The color of the lines depicting the region we can choose by passing color argument. color must be a valid matplotlib color. For instance, it can be an RGB hex-string (online converter).

[6]:
region.mpl(color="#9400D3")
../../../_images/documentation_notebooks_discretisedfield_region-visualisation_12_0.png

discretisedfield automatically chooses the SI prefix (nano, micro, etc.) it is going to use to divide the axes with and show those units on the axes. Sometimes (e.g. for thin films), discretisedfield does not choose the SI prefix we expected. In those cases, we can explicitly pass it using multiplier argument. multiplier can be passed as \(10^{n}\), where \(n\) is a multiple of 3 (…, -6, -3, 0, 3, 6,…). For instance, if multiplier=1e-6 is passed, all axes will be divided by \(1\,\mu\text{m}\) and \(\mu\text{m}\) units will be used as axis labels.

[7]:
region.mpl(multiplier=1e-6)
../../../_images/documentation_notebooks_discretisedfield_region-visualisation_14_0.png

If we want to save the plot, we pass filename and region object is going to show and save the plot in our working directory as a PDF.

[8]:
region.mpl(filename="my-region-plot.pdf")
../../../_images/documentation_notebooks_discretisedfield_region-visualisation_16_0.png

mpl region plot is based on `matplotlib.pyplot.plot function <https://matplotlib.org/3.2.1/api/_as_gen/matplotlib.pyplot.plot.html>`__. Therefore, any parameter accepted by it can be passed. For instance:

[9]:
region.mpl(marker="o", linestyle="dashed")
../../../_images/documentation_notebooks_discretisedfield_region-visualisation_18_0.png

Finally, we show how to expose the axes on which the region is plotted, so that we can customise them.

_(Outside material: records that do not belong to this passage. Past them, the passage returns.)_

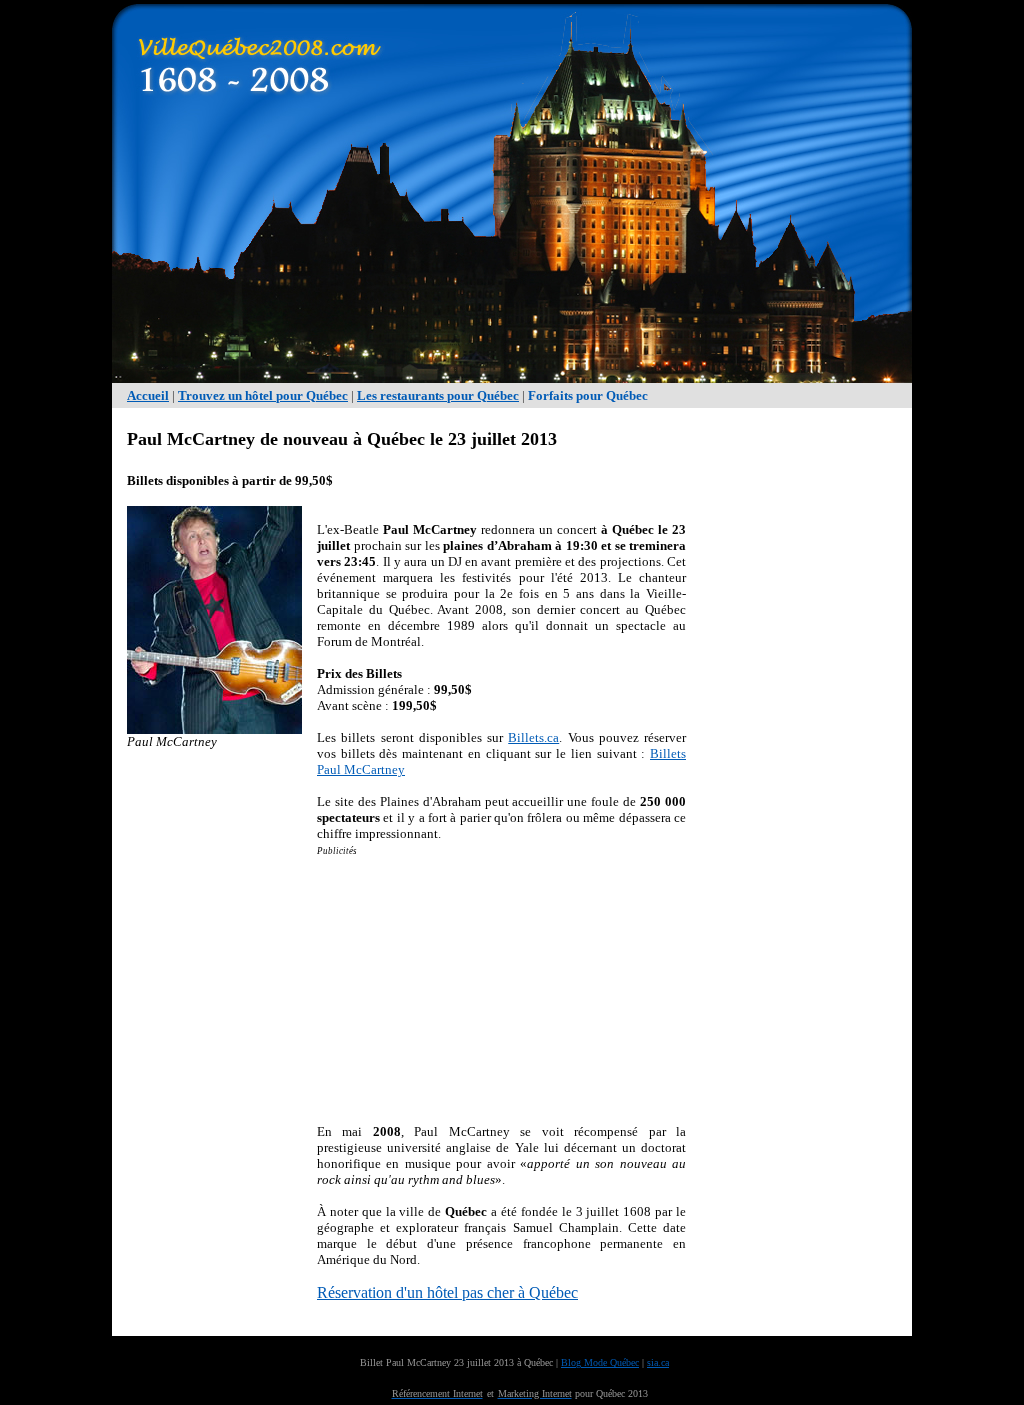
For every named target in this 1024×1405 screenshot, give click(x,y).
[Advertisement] (802, 726)
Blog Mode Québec (600, 1362)
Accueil (148, 395)
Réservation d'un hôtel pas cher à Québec (447, 1292)
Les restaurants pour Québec (438, 395)
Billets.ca (533, 737)
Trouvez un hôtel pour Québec (263, 395)
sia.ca (658, 1362)
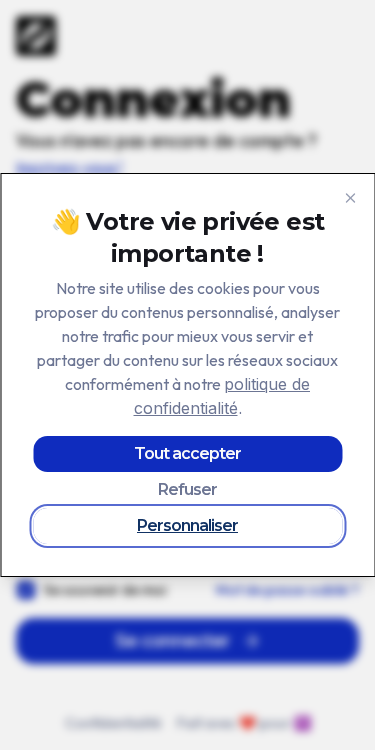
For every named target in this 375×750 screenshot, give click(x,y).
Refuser (187, 489)
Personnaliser (187, 525)
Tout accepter (187, 453)
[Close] (350, 198)
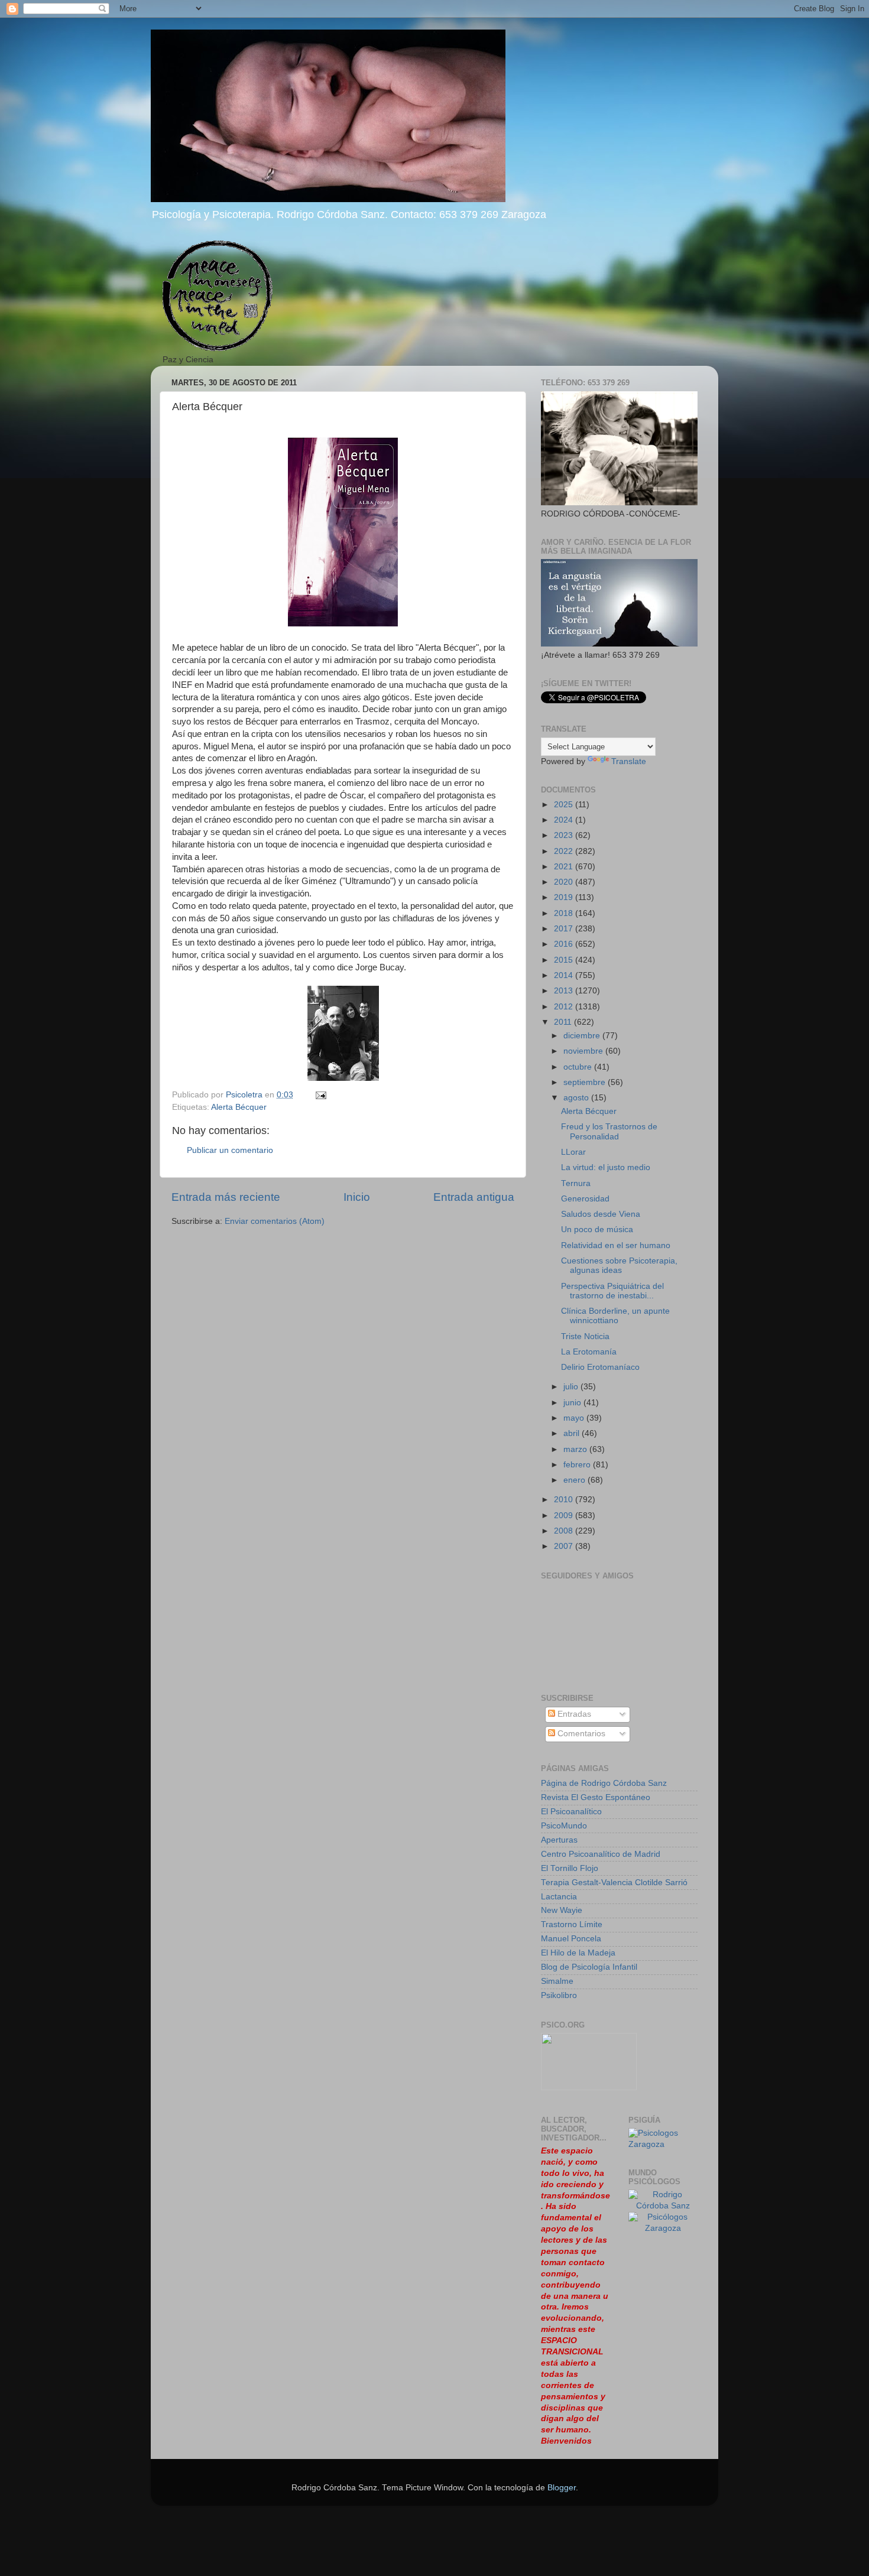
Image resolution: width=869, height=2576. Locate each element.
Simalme (557, 1981)
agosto (577, 1097)
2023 (564, 835)
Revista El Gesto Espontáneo (595, 1797)
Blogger (561, 2487)
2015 (564, 960)
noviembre (584, 1051)
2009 (564, 1515)
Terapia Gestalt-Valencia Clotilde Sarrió (614, 1882)
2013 (564, 990)
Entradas (573, 1714)
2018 (564, 913)
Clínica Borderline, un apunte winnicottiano (615, 1316)
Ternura (576, 1183)
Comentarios (580, 1733)
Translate (628, 761)
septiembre (585, 1082)
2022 (564, 851)
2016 (564, 944)
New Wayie (561, 1910)
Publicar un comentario (230, 1150)
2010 (564, 1499)
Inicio (356, 1197)
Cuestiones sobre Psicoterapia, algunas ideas (619, 1265)
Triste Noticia (585, 1336)
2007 (564, 1546)
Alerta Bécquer (239, 1107)
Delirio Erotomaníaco (600, 1367)
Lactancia (559, 1896)
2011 (564, 1022)
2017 (564, 928)
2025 (564, 804)
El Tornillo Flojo (569, 1868)
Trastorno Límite (571, 1924)
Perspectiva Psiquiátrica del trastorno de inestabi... (612, 1291)
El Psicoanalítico (571, 1811)
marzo (576, 1449)
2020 (564, 882)
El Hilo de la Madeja (578, 1952)
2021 (564, 866)
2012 (564, 1006)
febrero (578, 1464)
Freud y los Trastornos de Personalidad (609, 1131)
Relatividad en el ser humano (615, 1245)
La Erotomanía (589, 1351)
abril (572, 1433)
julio (572, 1386)
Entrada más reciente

We do that by creating the axes ourselves and then passing them to mpl function.

[10]:
import matplotlib.pyplot as plt

# Create the axes
fig = plt.figure(figsize=(8, 5))
ax = fig.add_subplot(111, projection="3d")

# Add the region to the axes
region.mpl(ax=ax)

# Customise the axes
ax.set_xlabel("length")
ax.set_ylabel("width")
ax.set_zlabel("height")
[10]:
Text(0.5, 0, 'height')
../../../_images/documentation_notebooks_discretisedfield_region-visualisation_20_1.png

This way, by exposing the axes and passing any allowed matplotlib.pyplot.plot argument, we can customise the plot any way we like (as long as it is allowed by matplotlib).

k3d#

Default k3d plot is:

[11]:
region.k3d()

If we want to change the color, we can pass color argument. It has to be an int.

[12]:
region.k3d(color=654321)

Similar to the mpl plot, we can change the axes multiplier.

[13]:
region.k3d(multiplier=1e-6)

k3d plot is based on k3d.voxels, so any parameter accepted by it can be passed. For instance:

[14]:
region.k3d(opacity=0.2)

We can also expose k3d.Plot object and customise it.

[15]:
import k3d

# Expose plot object
plot = k3d.plot()
plot.display()

# Add region to the plot
region.k3d(plot=plot)

# Customise the plot
plot.axes = [r"\text{length}", r"\text{width}", r"\text{height}"]

This way, we can modify the plot however we want (as long as k3d allows it).